Он и правда спал в обнимку с какой-то обмусоленной книгой, но читал ли он ее – спорный вопрос.
– Ты же исследованиями занимался.
– Передумал. А ты уходи. – Рэйна попыталась вытащить из-под него книгу и прочитать название, но Каллум отпихнул ее руку. – Сказал же, уходи…
– Ты читаешь о… физике? – Рэйна прищурилась на греческое название книги. – Ты греческий знаешь?
– Чего, – прорычал Каллум, – ты хочешь?
Ну и пускай. Не хочет рассказывать – не надо.
– Мне нужна твоя помощь.
– С чем? С книгой? Я занят.
– Нет, с… – Рэйна помедлила. – С планом. Мысленным.
– Для чего?
– На потом.
– Потом – это когда? – С Каллумом, если он не выспался, говорить было просто невозможно.
– Когда это закончится, – сказала Рэйна, обводя дом рукой. – Когда мы все вернемся назад.
– Назад. – Каллум медленно сел.
– Да. Общество не должно ограничиваться вкладом в архивы, – напрямую заговорила Рэйна. – Мир должен их увидеть.
Ответ разочаровал Каллума или разозлил. Наверняка он ожидал услышать нечто поинтереснее.

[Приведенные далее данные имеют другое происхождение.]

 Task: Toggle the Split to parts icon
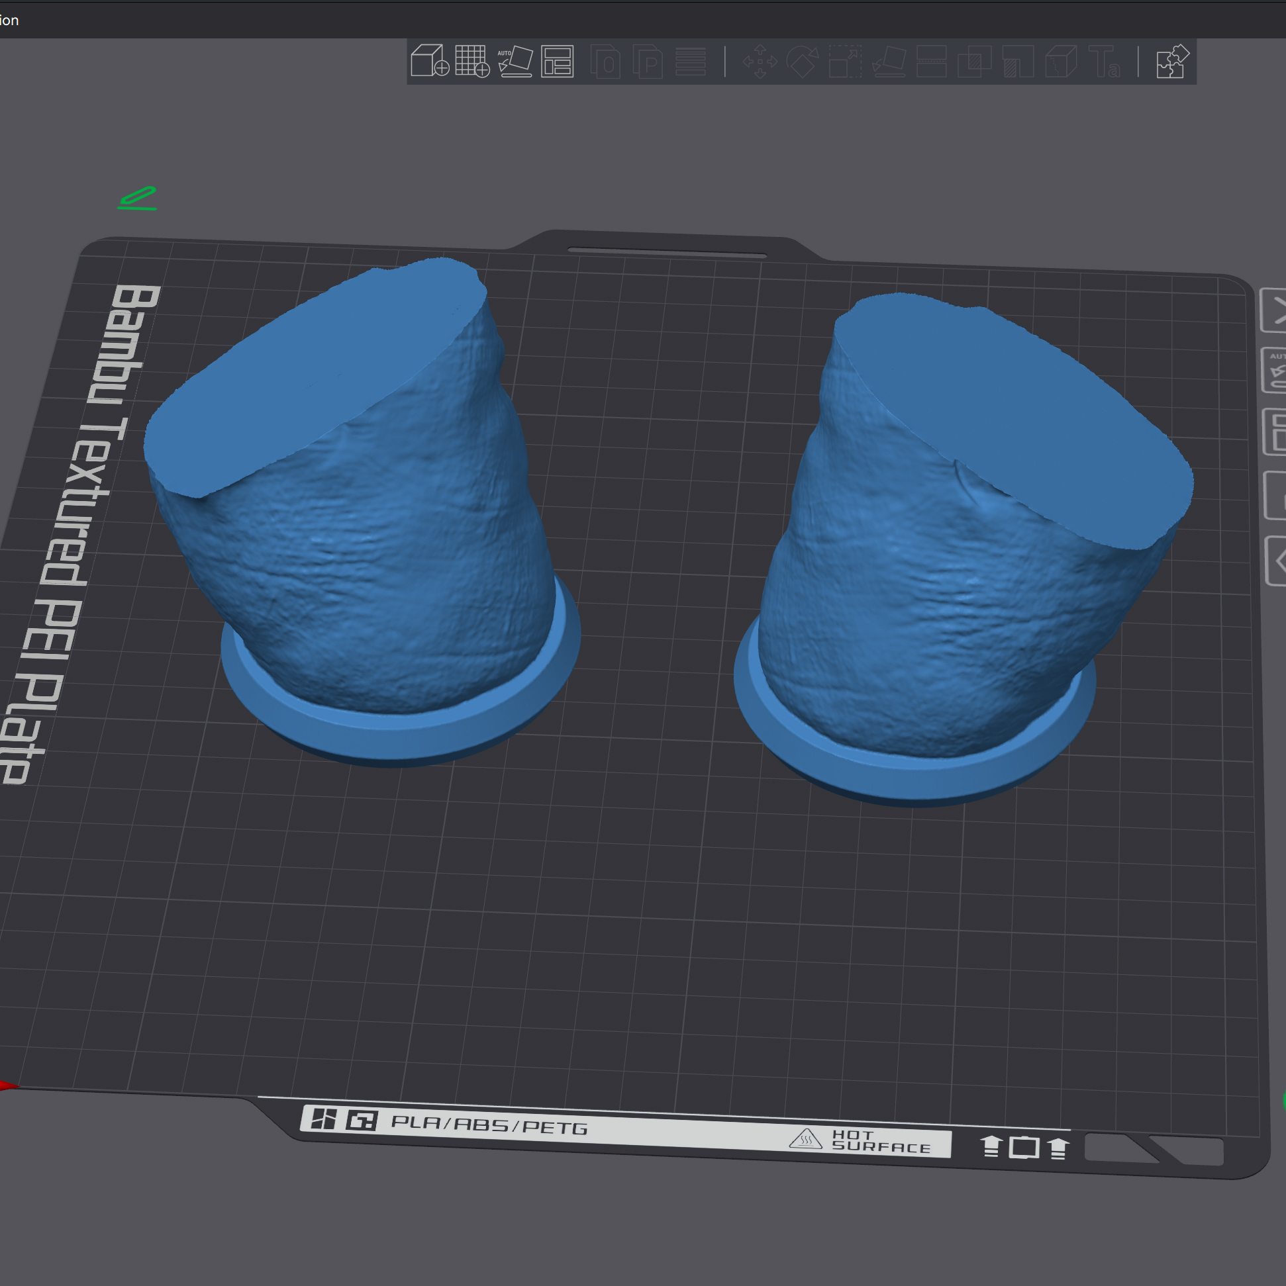tap(647, 62)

– Хочешь сказать, что Форум…
– Нет, я не имею в виду распространение. Я про активные действия.
– Действия, направленные… на что? Ты же вроде тут собиралась остаться? – Теперь он смотрел на Рэйну так, будто у нее лицо было вымазано едой или из него сочился свет.
Рэйна не стала обращать внимания.
– Придя сюда, мы неизбежно начали смотреть на вещи иначе. Мы удалились сюда из внешнего мира, чтобы потом вернуться и изменить его.

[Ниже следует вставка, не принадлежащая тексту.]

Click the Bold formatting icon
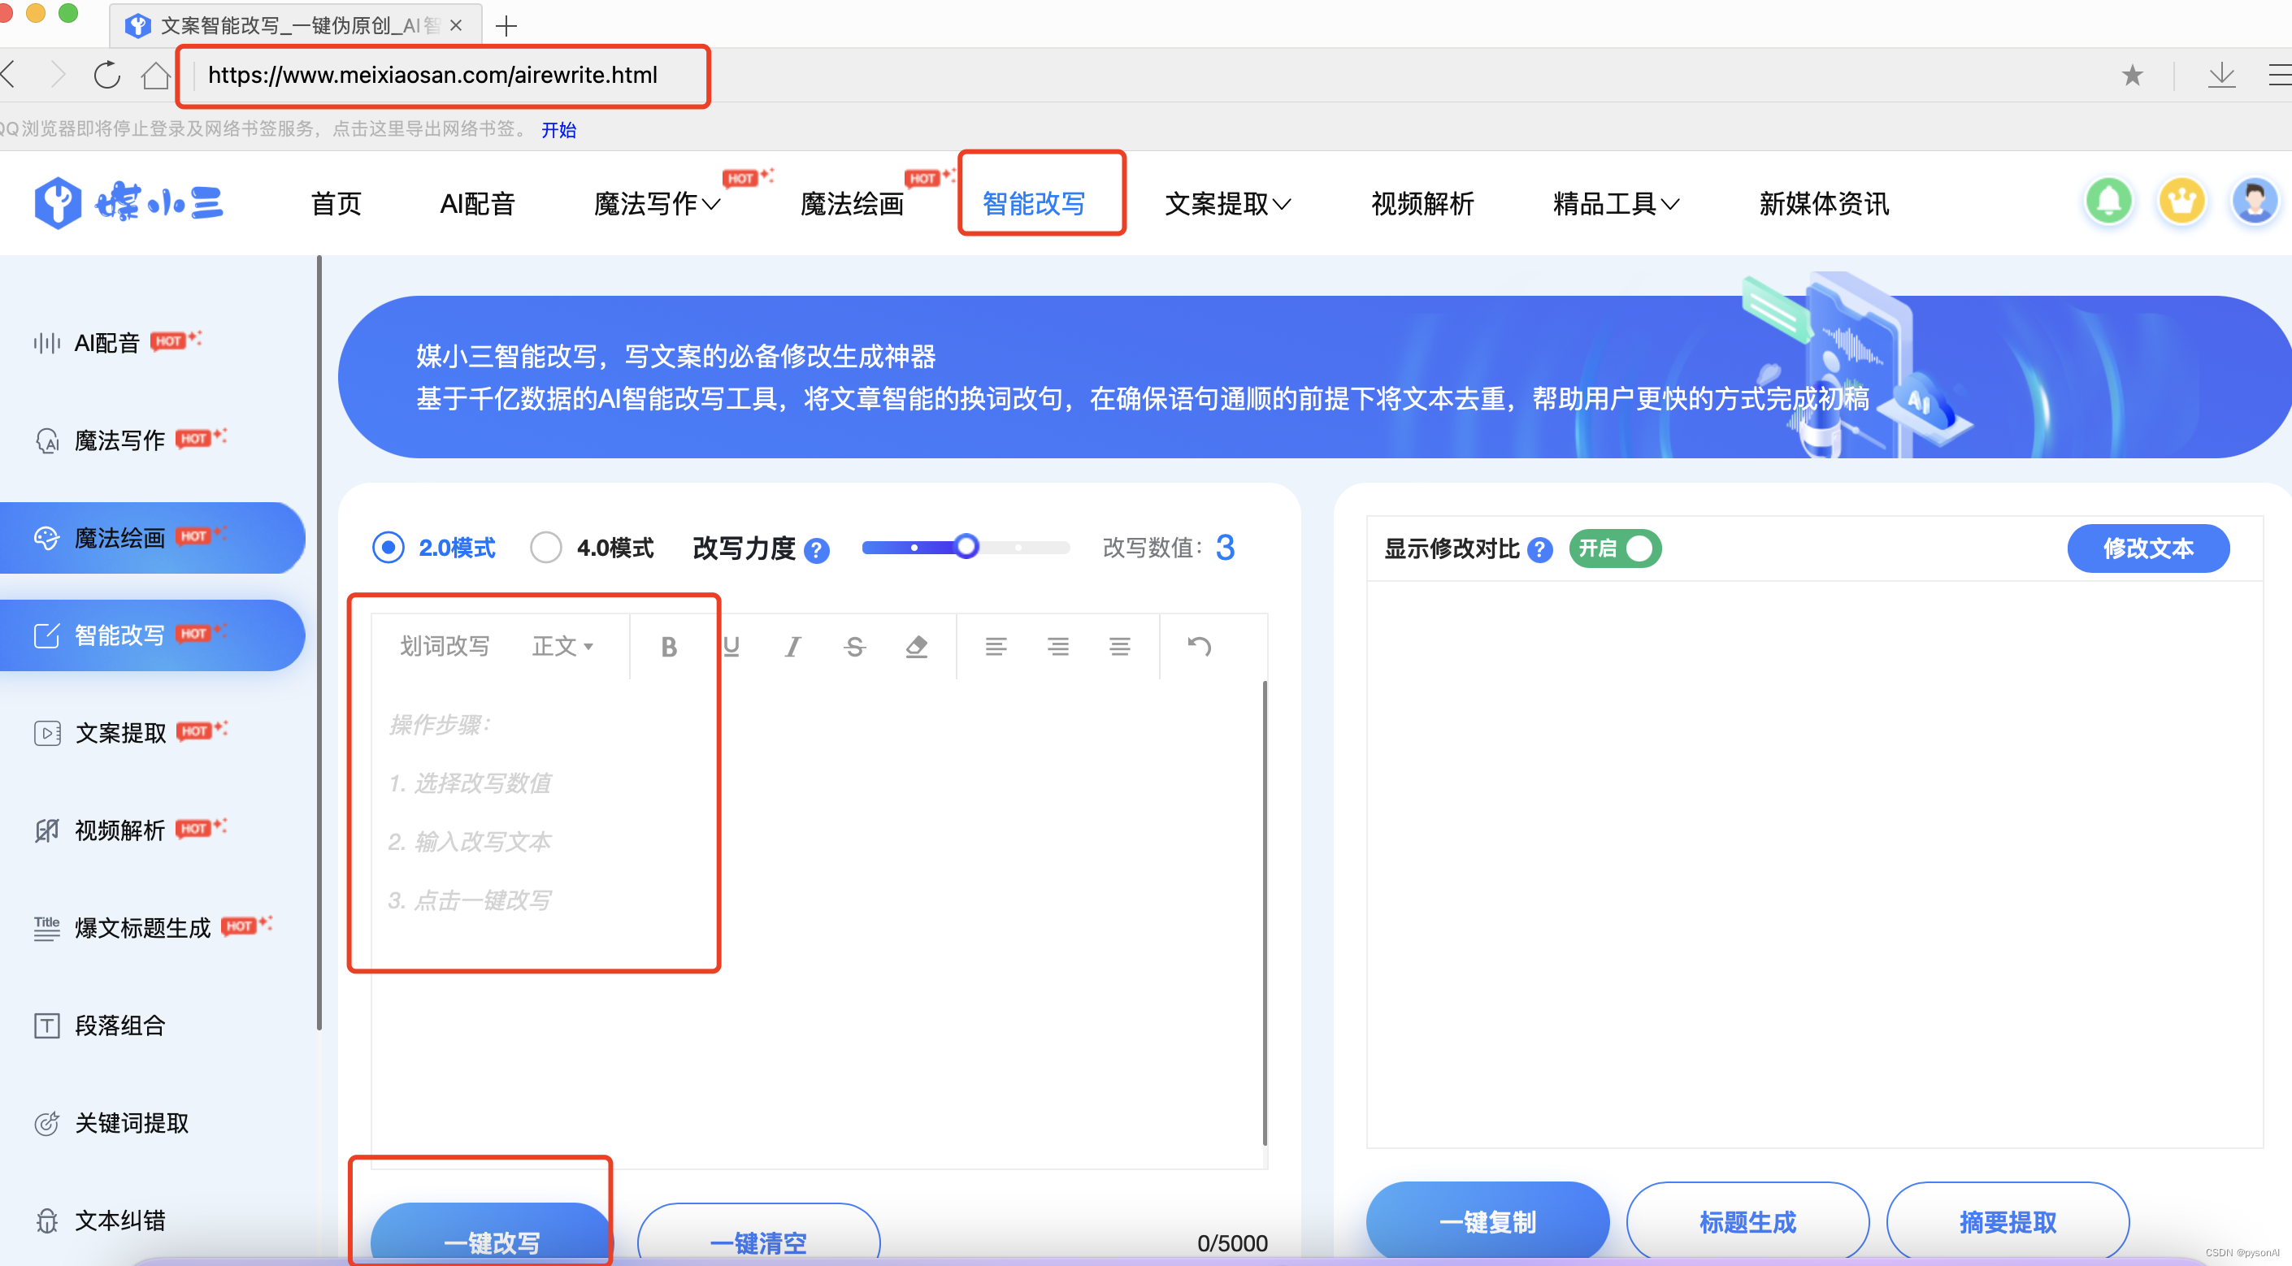Image resolution: width=2292 pixels, height=1266 pixels. (x=669, y=647)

В коридоре нечленораздельно вопил филодендрон. О чем именно, Рэйна не могла понять, потому что ее мысли были заняты кое-чем очень волнующим. Скоро, понимала она, грядут перемены. К ней взывало нечто врожденное и атавистическое. Не для того ли она пришла в этот дом, в эти архивы? Не для того ли явилась на свет? Сам мир жаждал чего-то, некоего оживления, перерождения.
С какой стати в эпоху антропоцена, со всеми этими насилием и разрушениями, которые пришли с появлением машин и монстров, родилось дитя с даром слышать природу? Настало время колесу совершить оборот, а душе вселенной – обрести равновесие. Может, Далтон и изучал бытие, происхождение жизни, но ведь движение вперед – не возвращение к началу.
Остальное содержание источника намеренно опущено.